To cheers from a standing-room-only audience of Rotterdam workers, members of the Town Board submitted a 2012 budget plan that restores all 16 positions trimmed in Supervisor Frank Del Gallo’s tentative proposal.
Board members Nicola DiLeva, Matt Martin and Wayne Calder introduced a budget that is slightly below the $20.1 million spending plan submitted by Del Gallo earlier this month. The new budget taps some of the more than $2 million existing in special district fund balances to offset expenses from the general fund directly related to the administration of those districts.
“We checked with other towns and we checked with the city, DiLeva said as she introduced the new plan. “They all do it this way.”
The new plan restores jobs for 13 workers slated to be laid off under Del Gallo’s budget and keeps three jobs that would have been eliminated through attrition.

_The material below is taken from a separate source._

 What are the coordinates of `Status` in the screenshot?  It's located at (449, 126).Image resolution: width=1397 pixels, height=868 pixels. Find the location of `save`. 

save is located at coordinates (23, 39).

The three board members consequently reduced the unemployment line item by $96,000 and the Police Department’s retirement allowance by $175,987.
“We were never given a reason why they were cut,” DiLeva said of the jobs Del Gallo proposed eliminating.

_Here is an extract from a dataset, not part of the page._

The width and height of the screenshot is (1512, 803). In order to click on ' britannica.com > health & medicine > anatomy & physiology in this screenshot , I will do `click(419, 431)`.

Other items will pressure certain departments into reducing costs. Police overtime was reduced by $30,000 and holiday pay by $12,000. Town Hall and the Police Department may also be a bit colder under the newly proposed budget, which calls for $11,500 reduction in heating costs at both buildings.
The new proposal also restores the salaries of elected officials: $10,000 for board members and $13,000 for Del Gallo. Del Gallo’s proposal eliminated the salaries for all board members and trimmed the pay of most elected officials by 10 percent.
The budget also pinches small amounts of money throughout. For instance, $450 was removed for publication subscriptions for the supervisor’s office. The dog warden’s pay was returned to $5,000 under the new plan. A line item for decorations was eliminated at a savings of $1,000.
DiLeva said, “It took a lot of work, but it’s a sound budget.” DiLeva and Martin were among a trio that drastically altered Del Gallo’s tentative 2011 budget last year. They were joined by former board member Gerard Parisi in submitting a budget that slashed $190,000 in spending, tapped additional fund balance and halved the residential tax increase proposed by Del Gallo.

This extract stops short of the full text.